Diocletian's Palace

One of the best preserved ancient imperial residences is located in the city of Split. At the end of the 3rd century, in the bay of the peninsula 5 kilometres southwest of Salona, it was built by the Roman emperor Diocletian to spend his old age in it. He died there as well in 316. Diocletian's Palace is today one of the key monuments for the study of ancient imperial palaces.

With a rectangular floor plan, the residence was built on the model of a Roman military camp. Enclosed by large ramparts, the palace, in addition to the four main towers at the corners, had another 6 square towers and two octagonal towers each that protected all three land entrances. The main entrance was the double Golden Gate on the north side while the Silver Gate was on the east and the Iron Gate on the west. The palace also had a private sea entrance for the emperor - the Brass Gate - which could only be reached by boat. The east and west gates were connected by one of the two main streets, the cardo. The second main street, the decumanus, began at the main gate and led through the defensive courtyard, which housed the army and servants, to the imperial rooms to the south. The streets thus properly divided the palace into smaller quarters and merged in the centre of the palace where the main square opened to the south - the Peristyle, which was bordered by pillars connected by arches. From the square there was access to Diocletian's mausoleum, a monumental building with a brick dome and rows of pillars and wreaths, in which the busts of Emperor Diocletian and his wife Prisca were found. The building was later converted into a Christian church, making the mausoleum of the emperor the persecutor of Christians the oldest cathedral in the world. West of the Peristyle was a sacral space where a very well-preserved temple of Jupiter with a richly decorated vault was found. Like the mausoleum, with the arrival of Christians the temple was converted into a baptistery.

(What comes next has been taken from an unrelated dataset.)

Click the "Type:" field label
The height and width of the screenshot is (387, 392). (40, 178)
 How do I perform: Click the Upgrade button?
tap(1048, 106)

Even though the palace has not been completely preserved, its floor plan is known for Diocletian's cellars located below the palace itself. They were built to level the irregular terrain and carry the burden of the palace. Their floor plan is a copy of the floor plan of the palace. Although they were buried over time, today they have been cleaned and made available to the public.

With the demolition of Salona and the arrival of the exiled population at the beginning of the 6th century, the palace gradually began to turn into the core of a new city, today's Split.